Check every line of the data and copy the ones where "globe" appears.
START Exercise input
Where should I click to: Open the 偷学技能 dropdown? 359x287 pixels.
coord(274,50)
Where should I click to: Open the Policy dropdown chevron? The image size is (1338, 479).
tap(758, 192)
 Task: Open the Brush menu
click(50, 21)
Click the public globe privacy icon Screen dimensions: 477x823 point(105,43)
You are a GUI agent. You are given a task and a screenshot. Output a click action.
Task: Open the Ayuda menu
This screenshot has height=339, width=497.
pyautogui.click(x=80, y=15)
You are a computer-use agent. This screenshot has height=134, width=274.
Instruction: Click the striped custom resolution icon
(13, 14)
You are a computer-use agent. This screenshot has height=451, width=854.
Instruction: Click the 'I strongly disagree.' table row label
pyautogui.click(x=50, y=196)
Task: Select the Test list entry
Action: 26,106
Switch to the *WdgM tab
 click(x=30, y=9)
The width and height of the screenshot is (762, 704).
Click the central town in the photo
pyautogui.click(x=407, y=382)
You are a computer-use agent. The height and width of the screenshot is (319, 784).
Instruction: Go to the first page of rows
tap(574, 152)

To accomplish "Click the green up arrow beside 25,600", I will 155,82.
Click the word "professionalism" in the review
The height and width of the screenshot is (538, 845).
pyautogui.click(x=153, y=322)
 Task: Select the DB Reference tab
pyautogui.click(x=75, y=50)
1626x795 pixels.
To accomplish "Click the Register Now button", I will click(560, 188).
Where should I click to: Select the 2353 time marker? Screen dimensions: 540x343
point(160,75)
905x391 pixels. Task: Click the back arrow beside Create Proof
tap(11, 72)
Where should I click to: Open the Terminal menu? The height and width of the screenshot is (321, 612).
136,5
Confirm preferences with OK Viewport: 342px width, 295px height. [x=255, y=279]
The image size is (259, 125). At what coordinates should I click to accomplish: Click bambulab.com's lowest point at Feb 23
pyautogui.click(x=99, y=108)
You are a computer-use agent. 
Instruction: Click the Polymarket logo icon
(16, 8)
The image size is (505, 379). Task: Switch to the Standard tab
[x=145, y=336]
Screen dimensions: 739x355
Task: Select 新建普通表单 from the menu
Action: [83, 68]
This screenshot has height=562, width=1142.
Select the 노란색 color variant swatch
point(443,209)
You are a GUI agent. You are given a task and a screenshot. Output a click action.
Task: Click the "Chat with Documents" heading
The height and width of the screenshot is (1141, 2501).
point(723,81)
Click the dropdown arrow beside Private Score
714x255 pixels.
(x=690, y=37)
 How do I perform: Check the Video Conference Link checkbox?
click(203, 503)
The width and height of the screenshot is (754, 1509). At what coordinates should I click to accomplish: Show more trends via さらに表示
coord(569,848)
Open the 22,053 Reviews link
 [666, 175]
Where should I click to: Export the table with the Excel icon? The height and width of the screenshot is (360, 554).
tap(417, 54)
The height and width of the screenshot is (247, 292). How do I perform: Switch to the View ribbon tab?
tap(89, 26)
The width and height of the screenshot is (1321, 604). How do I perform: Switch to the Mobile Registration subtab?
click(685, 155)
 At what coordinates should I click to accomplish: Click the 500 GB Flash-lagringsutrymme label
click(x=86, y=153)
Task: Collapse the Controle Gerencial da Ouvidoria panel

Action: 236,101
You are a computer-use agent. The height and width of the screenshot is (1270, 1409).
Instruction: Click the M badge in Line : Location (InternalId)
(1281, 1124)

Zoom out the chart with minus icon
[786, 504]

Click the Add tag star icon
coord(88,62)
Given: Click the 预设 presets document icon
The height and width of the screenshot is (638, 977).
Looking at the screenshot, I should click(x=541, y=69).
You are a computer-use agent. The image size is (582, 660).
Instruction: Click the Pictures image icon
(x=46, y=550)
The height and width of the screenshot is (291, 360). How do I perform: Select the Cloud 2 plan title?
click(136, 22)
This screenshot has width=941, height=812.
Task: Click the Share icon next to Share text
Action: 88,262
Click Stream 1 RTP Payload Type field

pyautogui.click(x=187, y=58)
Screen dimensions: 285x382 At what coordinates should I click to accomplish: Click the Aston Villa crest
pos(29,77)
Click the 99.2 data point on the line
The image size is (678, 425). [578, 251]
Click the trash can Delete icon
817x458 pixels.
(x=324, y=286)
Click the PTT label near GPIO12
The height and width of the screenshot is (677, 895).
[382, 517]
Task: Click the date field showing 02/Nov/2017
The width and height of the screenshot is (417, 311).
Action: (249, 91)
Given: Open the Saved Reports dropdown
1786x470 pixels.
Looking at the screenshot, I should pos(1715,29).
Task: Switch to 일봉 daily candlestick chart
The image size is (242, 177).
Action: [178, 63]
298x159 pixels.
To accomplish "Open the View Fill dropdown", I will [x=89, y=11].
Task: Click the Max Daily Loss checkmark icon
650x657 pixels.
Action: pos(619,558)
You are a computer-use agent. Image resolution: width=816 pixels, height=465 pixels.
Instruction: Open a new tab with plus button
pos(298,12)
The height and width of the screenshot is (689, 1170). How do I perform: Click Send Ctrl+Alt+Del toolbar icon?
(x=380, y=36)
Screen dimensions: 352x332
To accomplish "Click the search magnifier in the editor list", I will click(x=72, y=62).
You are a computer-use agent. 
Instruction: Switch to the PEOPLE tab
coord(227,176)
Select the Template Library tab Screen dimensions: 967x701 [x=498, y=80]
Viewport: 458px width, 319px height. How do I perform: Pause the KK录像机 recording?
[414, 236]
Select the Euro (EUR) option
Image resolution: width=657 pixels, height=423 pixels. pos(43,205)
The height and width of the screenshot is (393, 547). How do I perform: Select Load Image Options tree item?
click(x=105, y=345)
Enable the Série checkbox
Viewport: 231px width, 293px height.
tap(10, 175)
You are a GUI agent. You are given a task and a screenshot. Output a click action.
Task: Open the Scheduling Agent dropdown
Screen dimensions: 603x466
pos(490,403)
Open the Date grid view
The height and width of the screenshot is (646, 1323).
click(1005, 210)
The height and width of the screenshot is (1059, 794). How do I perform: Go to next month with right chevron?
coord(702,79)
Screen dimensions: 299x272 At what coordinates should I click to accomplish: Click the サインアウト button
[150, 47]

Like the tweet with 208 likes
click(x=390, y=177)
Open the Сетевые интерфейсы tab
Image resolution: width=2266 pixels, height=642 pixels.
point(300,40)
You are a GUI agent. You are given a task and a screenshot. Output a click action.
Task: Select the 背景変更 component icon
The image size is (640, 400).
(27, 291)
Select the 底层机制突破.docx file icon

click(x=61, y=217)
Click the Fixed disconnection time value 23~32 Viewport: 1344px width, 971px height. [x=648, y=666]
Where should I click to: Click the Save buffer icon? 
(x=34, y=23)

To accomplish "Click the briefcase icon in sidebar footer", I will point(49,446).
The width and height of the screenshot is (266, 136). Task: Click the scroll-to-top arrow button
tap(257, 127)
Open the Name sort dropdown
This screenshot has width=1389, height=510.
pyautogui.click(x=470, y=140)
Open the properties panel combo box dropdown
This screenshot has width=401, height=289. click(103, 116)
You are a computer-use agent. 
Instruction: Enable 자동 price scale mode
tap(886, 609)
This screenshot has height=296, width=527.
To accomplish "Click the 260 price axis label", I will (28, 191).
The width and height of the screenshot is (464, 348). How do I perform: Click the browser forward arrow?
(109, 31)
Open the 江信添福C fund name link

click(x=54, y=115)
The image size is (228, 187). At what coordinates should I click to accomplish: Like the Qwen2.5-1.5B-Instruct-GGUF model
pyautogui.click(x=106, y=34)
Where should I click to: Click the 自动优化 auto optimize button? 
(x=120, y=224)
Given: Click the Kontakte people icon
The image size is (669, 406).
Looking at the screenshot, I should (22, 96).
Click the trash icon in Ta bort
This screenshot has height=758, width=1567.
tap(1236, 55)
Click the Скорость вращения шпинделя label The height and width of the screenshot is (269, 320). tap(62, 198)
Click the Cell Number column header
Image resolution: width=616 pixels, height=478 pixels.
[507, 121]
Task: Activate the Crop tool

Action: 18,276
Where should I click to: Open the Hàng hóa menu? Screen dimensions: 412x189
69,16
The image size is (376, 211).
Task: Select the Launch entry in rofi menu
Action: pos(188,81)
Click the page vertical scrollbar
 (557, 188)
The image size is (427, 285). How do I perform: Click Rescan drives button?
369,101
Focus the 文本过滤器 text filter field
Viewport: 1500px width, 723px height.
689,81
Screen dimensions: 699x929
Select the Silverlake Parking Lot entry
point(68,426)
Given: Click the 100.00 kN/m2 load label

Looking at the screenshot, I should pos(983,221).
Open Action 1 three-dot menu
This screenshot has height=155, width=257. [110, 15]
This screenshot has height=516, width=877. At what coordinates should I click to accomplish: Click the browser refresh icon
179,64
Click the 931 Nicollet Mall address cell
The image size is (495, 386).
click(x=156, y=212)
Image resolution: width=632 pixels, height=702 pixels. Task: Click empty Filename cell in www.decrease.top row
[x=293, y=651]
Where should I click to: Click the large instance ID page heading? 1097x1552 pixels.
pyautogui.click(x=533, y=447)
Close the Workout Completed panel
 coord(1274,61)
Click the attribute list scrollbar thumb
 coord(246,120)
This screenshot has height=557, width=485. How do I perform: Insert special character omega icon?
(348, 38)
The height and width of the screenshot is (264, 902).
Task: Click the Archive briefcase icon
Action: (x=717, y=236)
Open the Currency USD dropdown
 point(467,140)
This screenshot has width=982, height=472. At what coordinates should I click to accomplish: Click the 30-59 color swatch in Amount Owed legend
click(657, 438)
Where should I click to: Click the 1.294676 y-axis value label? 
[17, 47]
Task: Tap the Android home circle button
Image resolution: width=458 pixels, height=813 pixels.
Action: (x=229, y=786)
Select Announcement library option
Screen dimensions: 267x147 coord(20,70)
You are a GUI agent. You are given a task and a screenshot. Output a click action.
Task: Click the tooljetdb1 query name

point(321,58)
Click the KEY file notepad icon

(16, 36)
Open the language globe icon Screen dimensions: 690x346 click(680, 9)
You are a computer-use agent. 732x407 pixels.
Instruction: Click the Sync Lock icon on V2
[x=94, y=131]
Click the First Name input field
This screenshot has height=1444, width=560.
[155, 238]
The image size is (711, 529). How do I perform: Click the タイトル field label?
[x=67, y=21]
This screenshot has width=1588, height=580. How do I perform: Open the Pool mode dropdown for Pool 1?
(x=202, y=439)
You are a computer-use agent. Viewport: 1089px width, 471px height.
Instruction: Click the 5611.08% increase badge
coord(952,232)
END Exercise input
**Response area:**
Click the public globe privacy icon Screen dimensions: 477x823 point(105,43)
Open the language globe icon Screen dimensions: 690x346 click(680, 9)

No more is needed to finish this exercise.